Business Day, May 8, 2000
South Africa Court To Decide Whether Schools Should Spare Rod
By Ernest Mabuza
Johannesburg - The issue of corporal punishment in schools surfaced again last week after a body representing 196 private schools took the state to the Constitutional Court over its ban of the practice.
Christian Education SA argues that section 10 of the Schools Act of 1996 which made the administration of corporal punishment a criminal offence infringes on the freedom of religion.
It said independent schools had been stripped of their right to participate in a cultural life of their choice.

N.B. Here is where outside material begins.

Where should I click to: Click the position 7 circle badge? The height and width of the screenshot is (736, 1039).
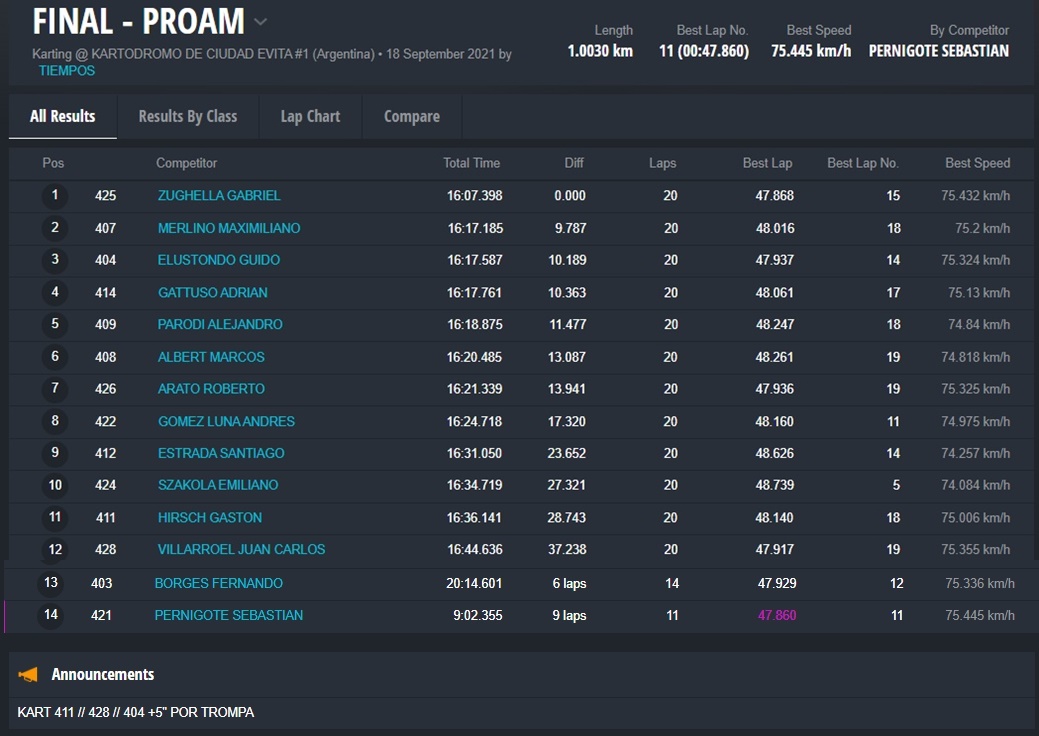click(55, 389)
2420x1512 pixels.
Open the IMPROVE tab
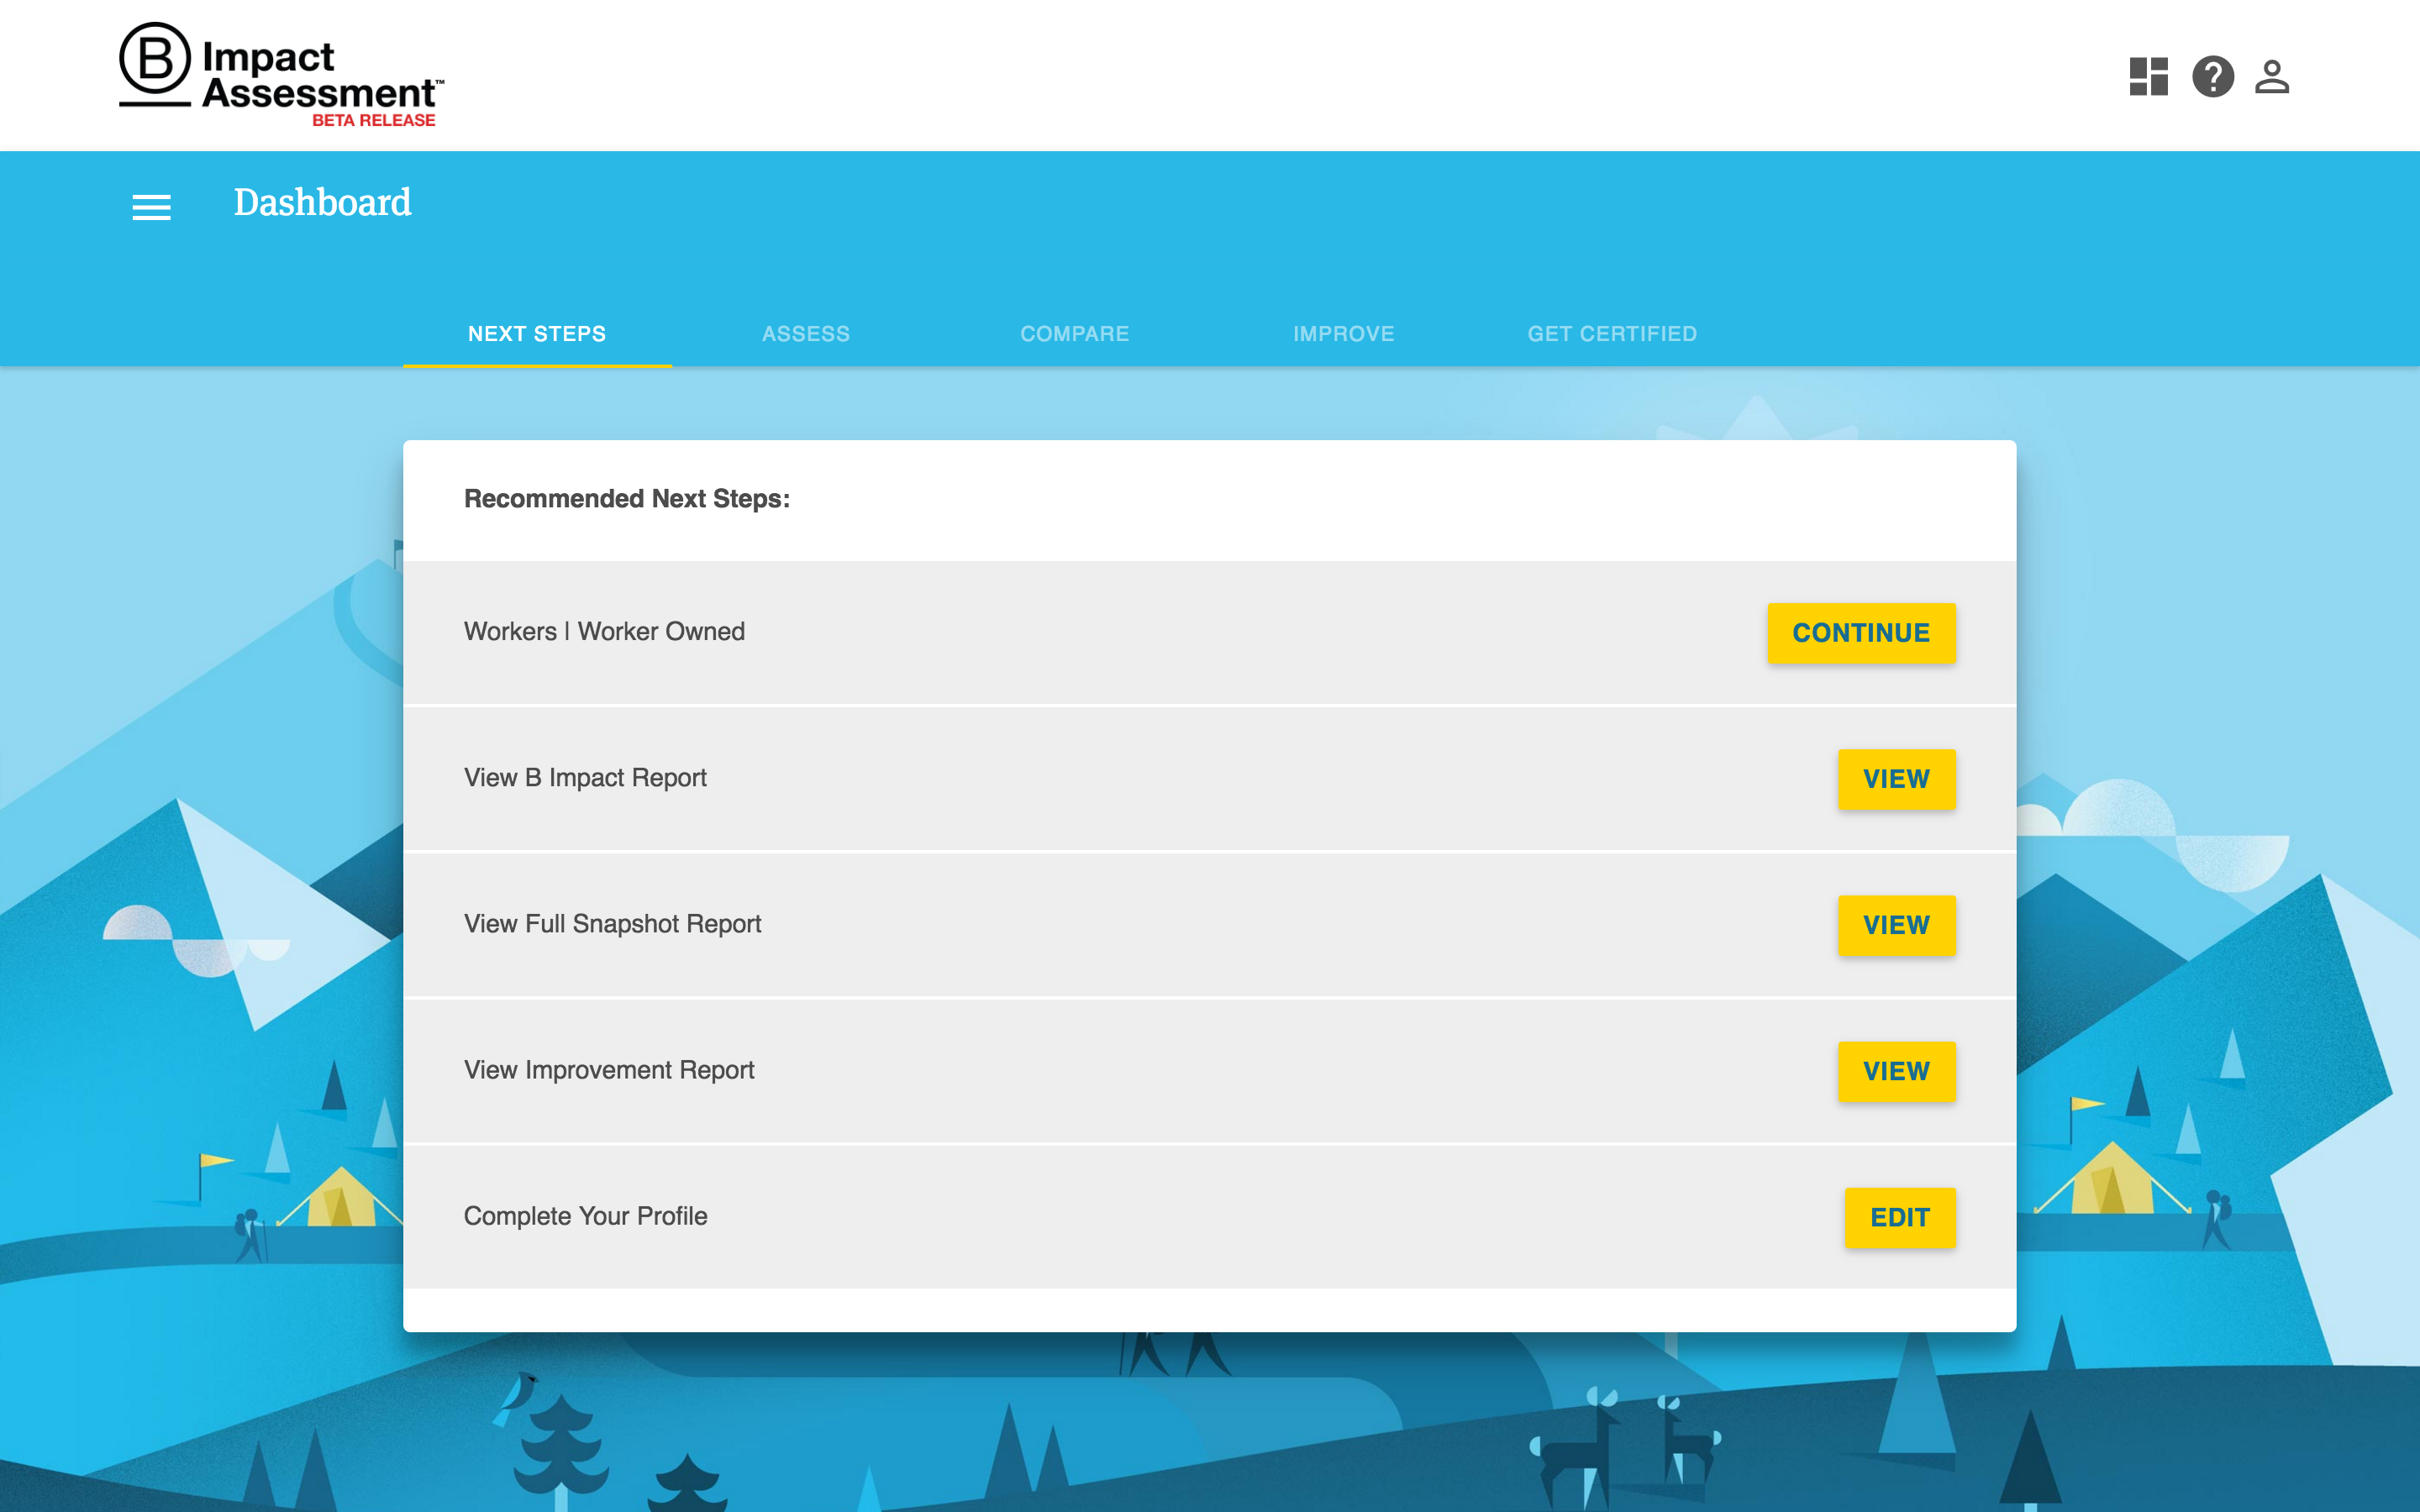point(1343,333)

They cited verses from the Bible which they claimed condoned the use of corporal punishment to discipline children.
They said corporal correction helped form a young person's character.
Christian Education SA first brought its case in 1998, but Judge Pius Langa ruled that it was not proper for the case to go directly to the highest court in the land without making its way up the judicial hierarchy.
Education Minister Kader Asmal said last week that it was a criminal offence to give children a beating in schools "whether they be private or public".
He encouraged teachers and parents whose children attended schools where the practice was still the norm to report this to state officials.
One of the issues the court has been asked to decide is whether corporal punishment constitutes child abuse or degradation practices expressly forbidden by the Bill of Rights.
However, education researcher Salim Vally said Christian Education SA had a particular interpretation of God.
"Those religious people see the deity as someone vengeful, vindictive and violent while other Christians see him as caring and rehabilitative," said Vally, from the Wits University's education policy unit.
"These campaigners confuse violence with discipline and fear with respect. They believe you cannot achieve discipline without violence," Vally said.
He said researchers across the world agreed that corporal punishment was harmful and did not make children better.
"Corporal punishment has been found to increase cases of vandalism, truancy and drop-out rates, and it increases antisocial aggression.
"Learners who endure corporal punishment emulate the ability to bully by intimidating younger learners."
Vally said without training on alternatives to corporal punishment and the instilling of self-discipline, teachers would continue the traditional and quick-fix solutions of fear and pain to resolve problems.
He said teacher unions, such as the SA Democratic Teachers' Union and the National Professional Teachers' Organisation of SA, opposed corporal punishment, but that teachers believed the abolition of the practice added to their loss of authority.
He cited a case of a seven-year-old girl from KwaZulu-Natal who was beaten so brutally that a tendon was severed and a bone below her elbow fractured. Her crime was that she could not spell English words translated from Zulu.
Vally said there were numerous ways in which teachers could enforce discipline, and he was working on guidelines for alternatives to corporal punishment that would later be handed over to the education department.
The New National Party (NNP) said the practice should be allowed if administered in a responsible manner.
"It should be a choice of local communities whether they want it or not," NNP education spokesman Andre Gaum said.
Gaum said if a parent objected to his child being punished, he should inform the school principal and other forms of punishment should be applied.
The Democratic Party supports the ban. "We stand by this principle, and we await with interest to see what the finding of the Constitutional Court will be, but the outcome will not affect our stand in opposing corporal punishment in schools," DP spokesman Mike Ellis said.